━━━━━ Data records ━━━━━
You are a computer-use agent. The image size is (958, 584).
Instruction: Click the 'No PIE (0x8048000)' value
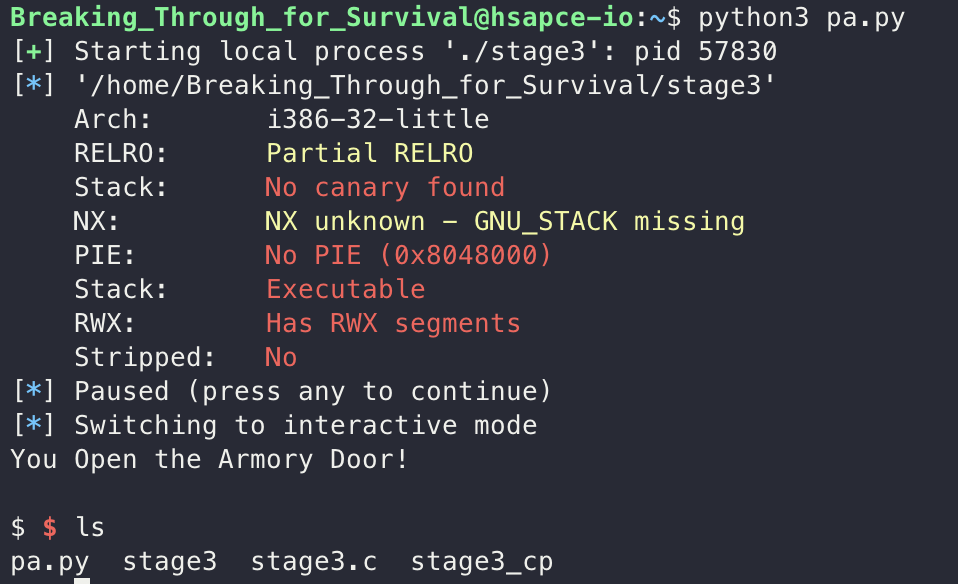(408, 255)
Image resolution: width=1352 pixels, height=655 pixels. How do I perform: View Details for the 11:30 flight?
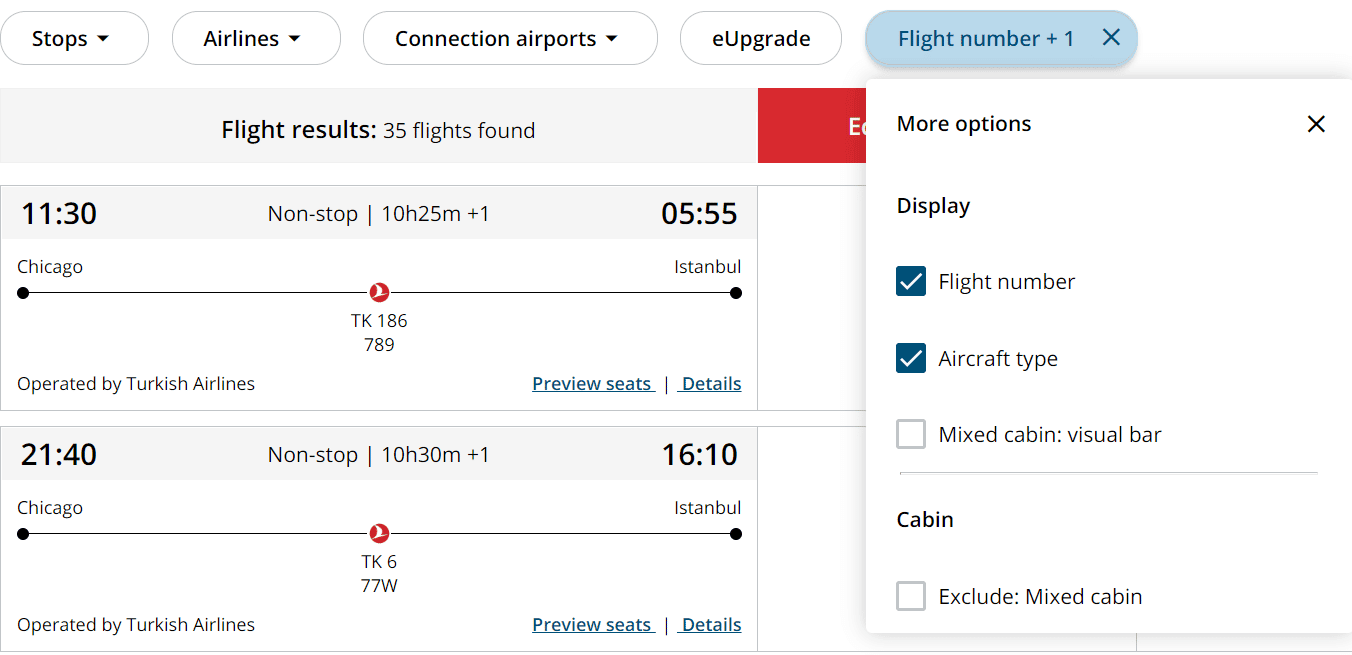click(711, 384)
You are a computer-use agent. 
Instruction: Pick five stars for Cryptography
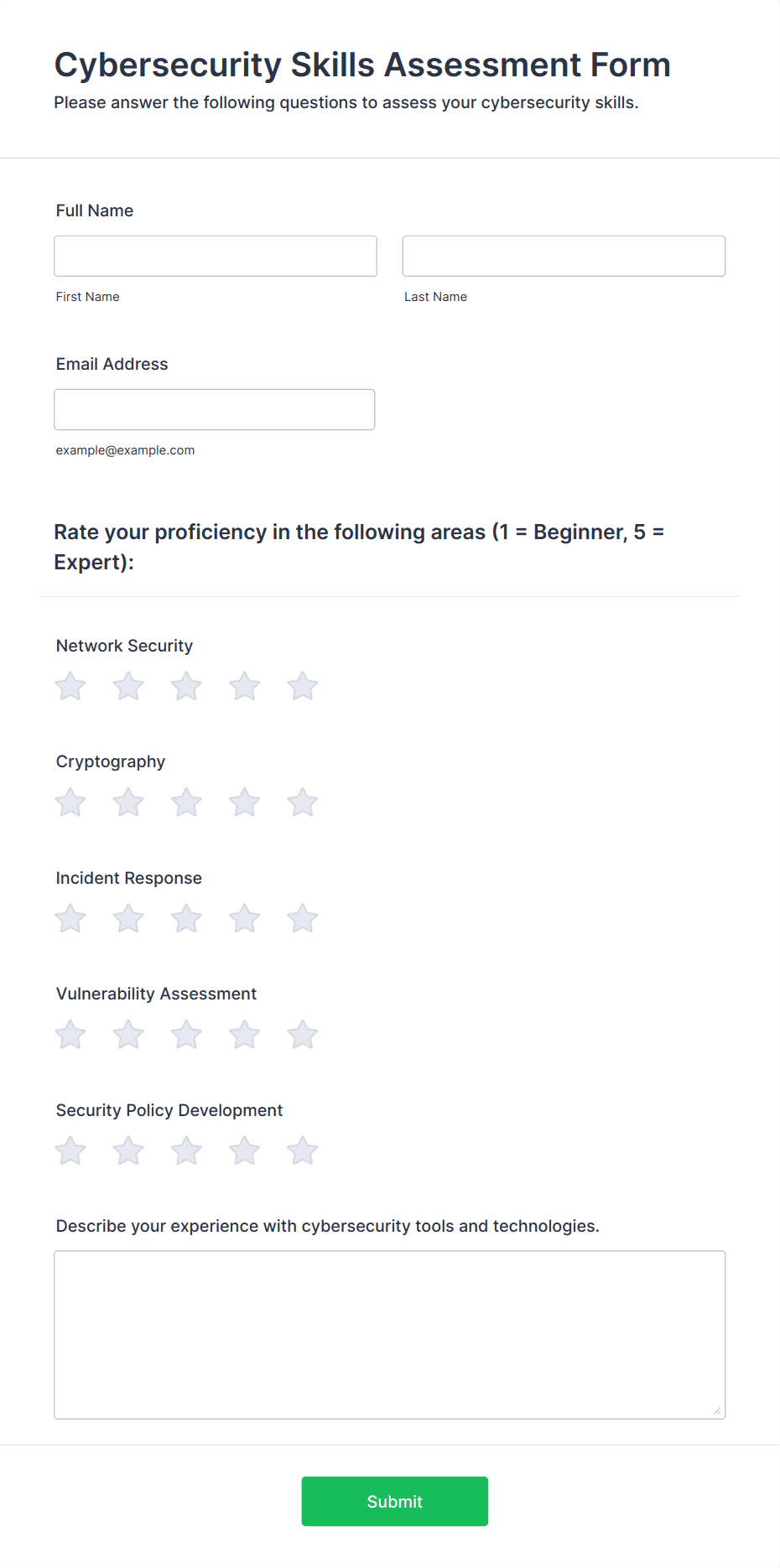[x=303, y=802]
━━━━━
━━━━━ Data records ━━━━━
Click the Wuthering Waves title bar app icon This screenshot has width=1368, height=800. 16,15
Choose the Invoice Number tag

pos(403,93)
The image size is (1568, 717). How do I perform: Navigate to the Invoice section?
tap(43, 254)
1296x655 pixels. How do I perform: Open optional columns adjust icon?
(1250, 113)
━━━━━
━━━━━ Data records ━━━━━
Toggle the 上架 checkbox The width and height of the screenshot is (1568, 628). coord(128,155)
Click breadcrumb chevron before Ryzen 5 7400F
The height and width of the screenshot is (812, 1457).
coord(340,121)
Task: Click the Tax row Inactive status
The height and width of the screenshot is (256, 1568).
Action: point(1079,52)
━━━━━
» **Exercise prompt**: Please show the lines of the material that contain the string "agent".

» **Answer to the problem**:
You are a computer-use agent. The image size is (958, 584).
You are a computer-use agent. 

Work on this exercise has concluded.